_Source text_:
De Nederlandsche Bank is migrating its own infrastructure to a European cloud provider to cut US hyperscaler dependency. Authority

Signal: At Hannover Messe on 20 April, DNB confirmed migration to Schwarz Digits' Stackit — the cloud arm of the parent company of Lidl and Kaufland — explicitly to bring its data under European law rather than the US Cloud Act. The move follows the joint DNB-AFM October 2025 report on Dutch financial-sector US hyperscaler concentration.

Relevance: When the supervisor publicly migrates its own systems on sovereignty grounds, it is signalling what it expects supervised institutions to articulate next. The "wait and see" cloud-strategy posture loses its insulation; a no-choice answer will read as a choice.

Consider: The CIO and cloud-strategy leads should commission a one-page DNB read-across this month — what an exit posture from US hyperscalers would look like for the bank, what it would cost, and which workloads would qualify for a European alternative within twelve months.

_Your task_: From the text on the Dutch central bank's cloud move, return the words starting with "Signal: At Hannover" and going on through "US hyperscaler concentration.". The entries are separate material, apart from this text.

_Supplied information_:
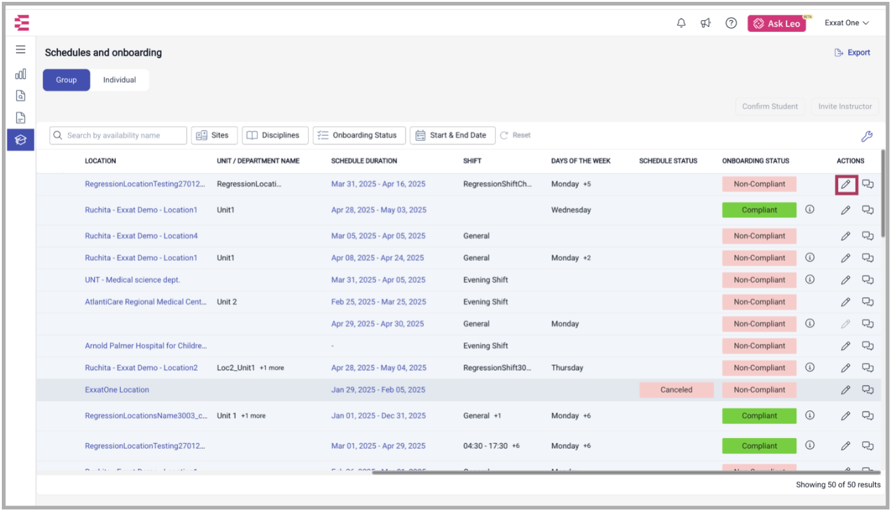
Task: Select the Group tab
Action: pyautogui.click(x=66, y=80)
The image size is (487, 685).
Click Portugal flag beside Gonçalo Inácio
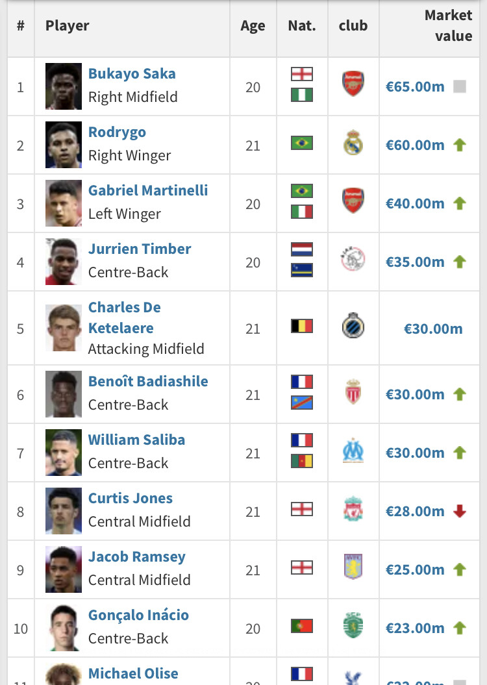[302, 627]
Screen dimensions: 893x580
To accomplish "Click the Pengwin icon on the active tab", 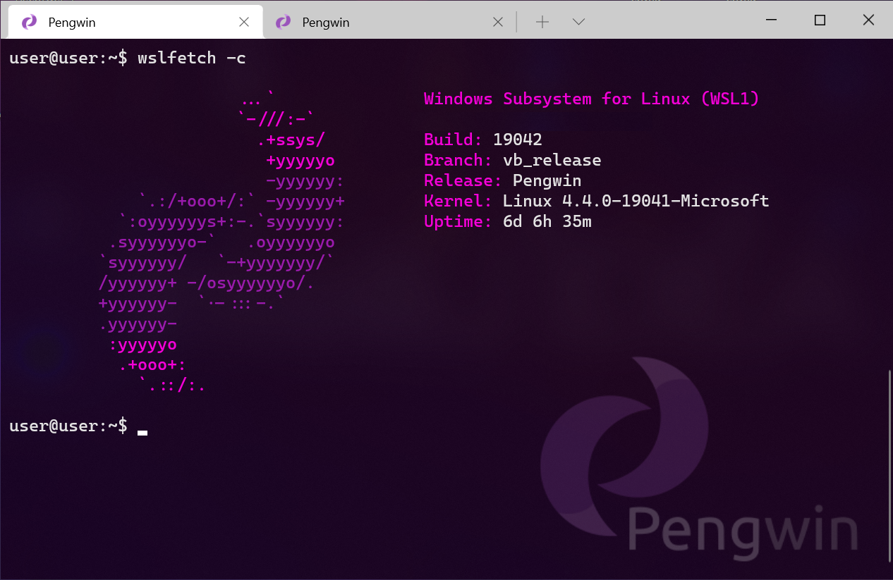I will pos(28,22).
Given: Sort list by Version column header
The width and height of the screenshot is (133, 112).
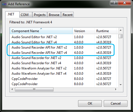Looking at the screenshot, I should (x=84, y=31).
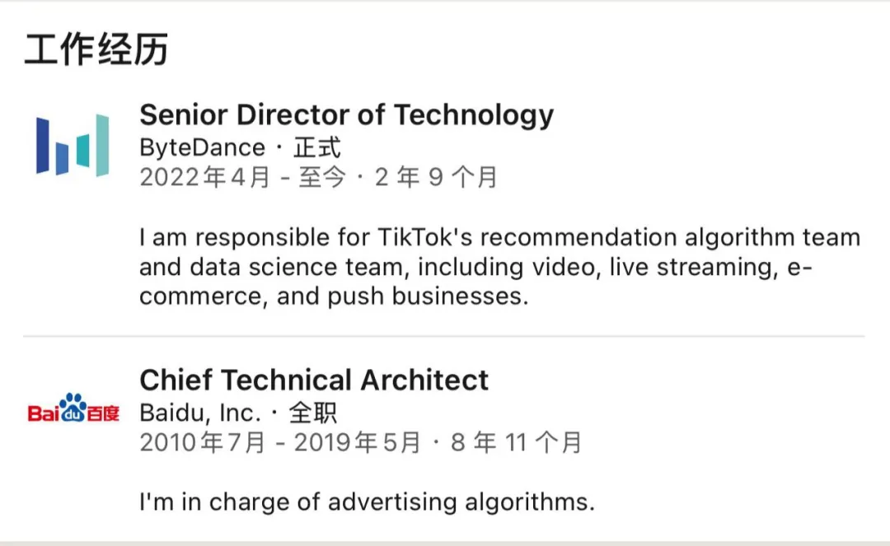This screenshot has width=890, height=546.
Task: Click the 2 年 9 个月 duration text
Action: pyautogui.click(x=436, y=177)
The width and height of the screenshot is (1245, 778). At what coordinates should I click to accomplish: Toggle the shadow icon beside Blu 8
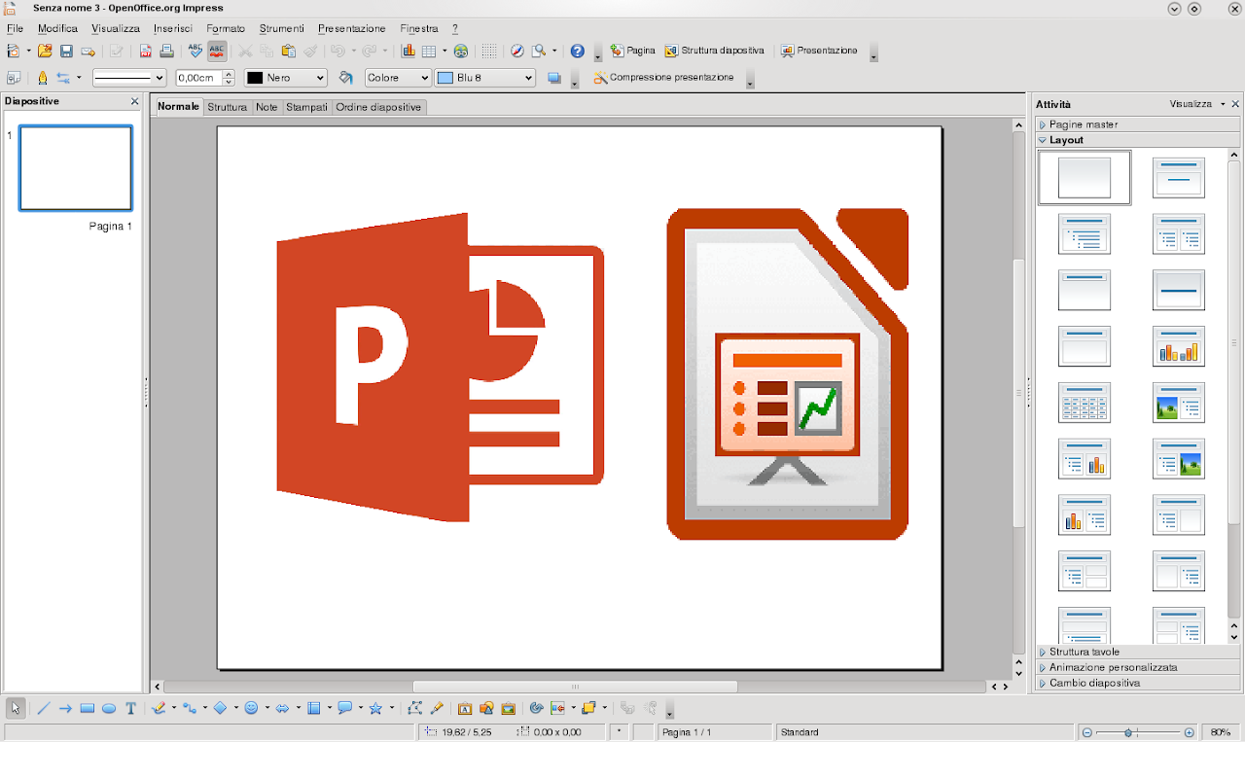(x=554, y=78)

_Your response_:
Signal: At Hannover Messe on 20 April, DNB confirmed migration to Schwarz Digits' Stackit — the cloud arm of the parent company of Lidl and Kaufland — explicitly to bring its data under European law rather than the US Cloud Act. The move follows the joint DNB-AFM October 2025 report on Dutch financial-sector US hyperscaler concentration.